*** Opening of Data for review ***
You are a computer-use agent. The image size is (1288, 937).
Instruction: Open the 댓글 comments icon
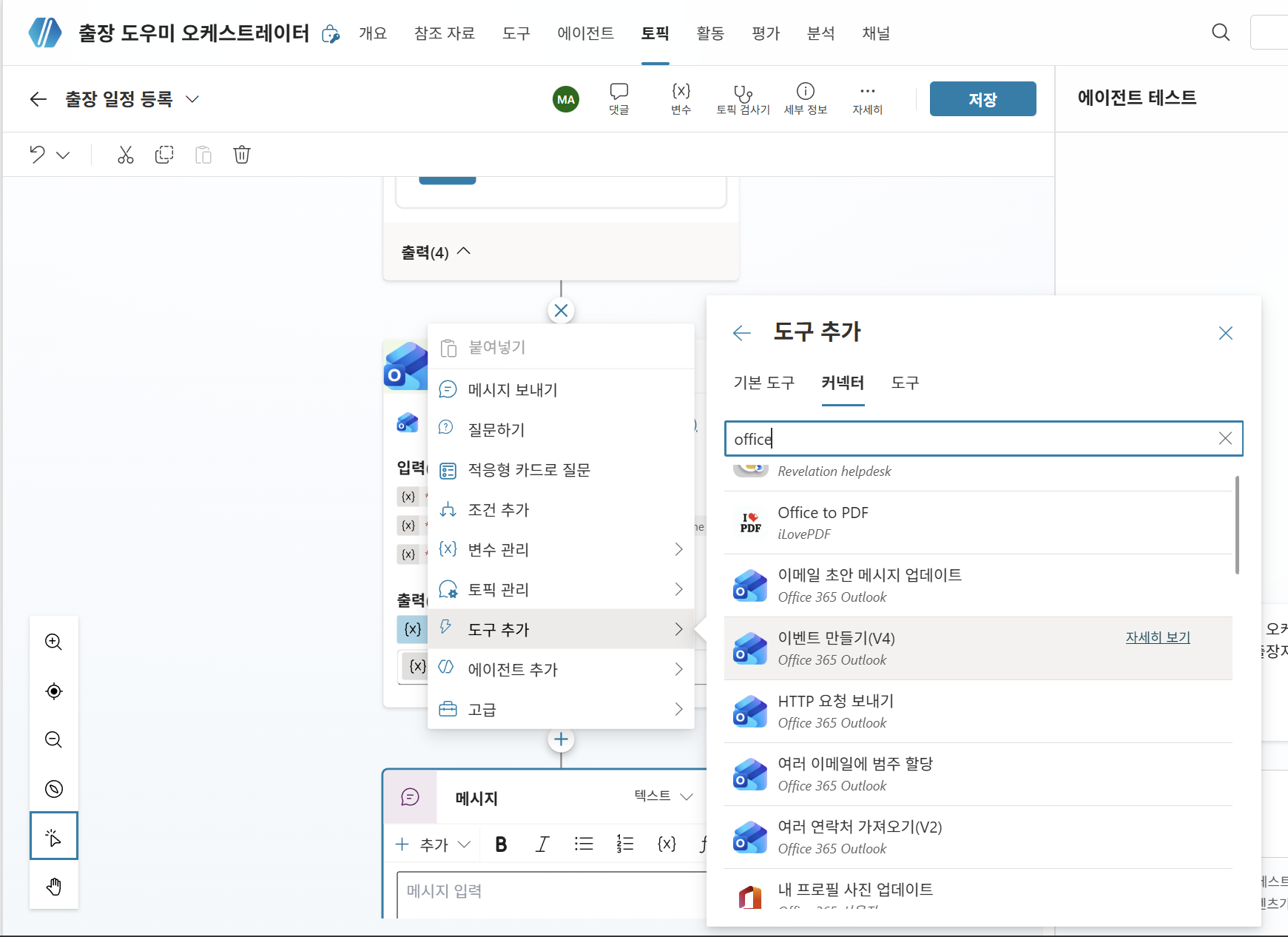click(618, 98)
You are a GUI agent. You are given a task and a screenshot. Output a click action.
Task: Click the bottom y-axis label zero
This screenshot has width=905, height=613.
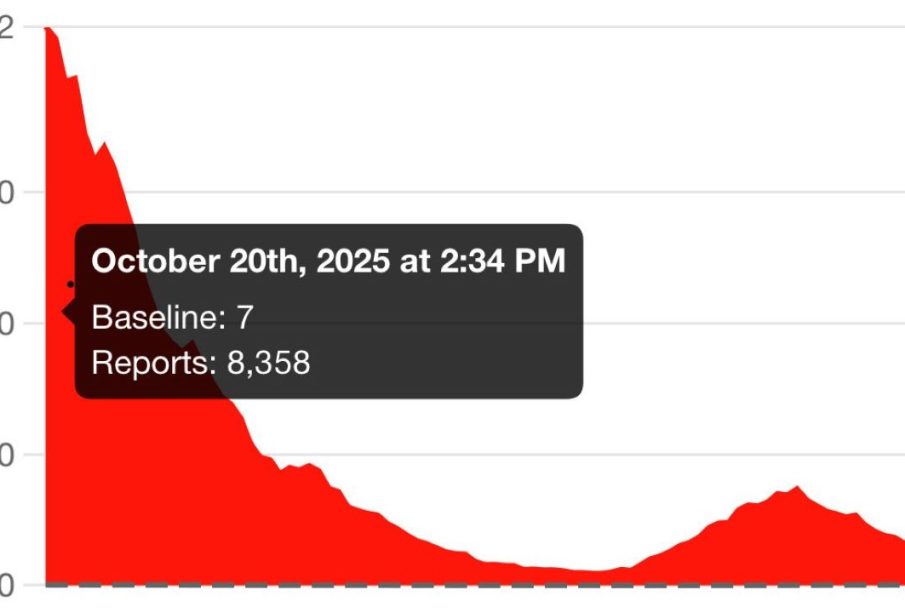[x=7, y=584]
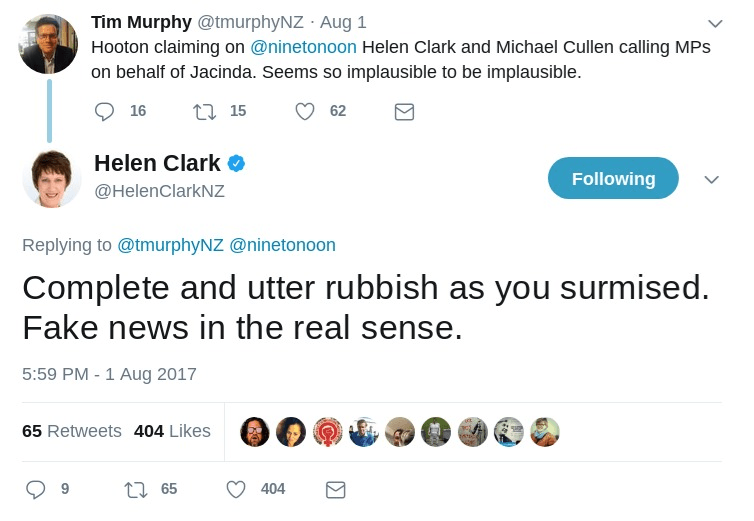Like Helen Clark's tweet with the heart

pos(236,489)
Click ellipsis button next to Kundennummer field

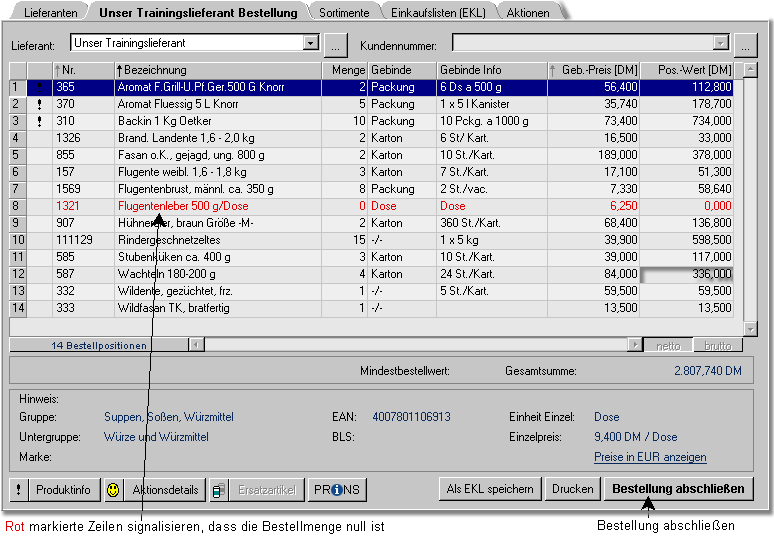coord(744,45)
*** Close of Data for review ***
> _Exercise brief_
Read the data above and pull out each line that holds the string "agent".

> _Written answer_
You are a computer-use agent. The image size is (1288, 937).
You are a GUI agent. You are given a task and a screenshot. Output a click action.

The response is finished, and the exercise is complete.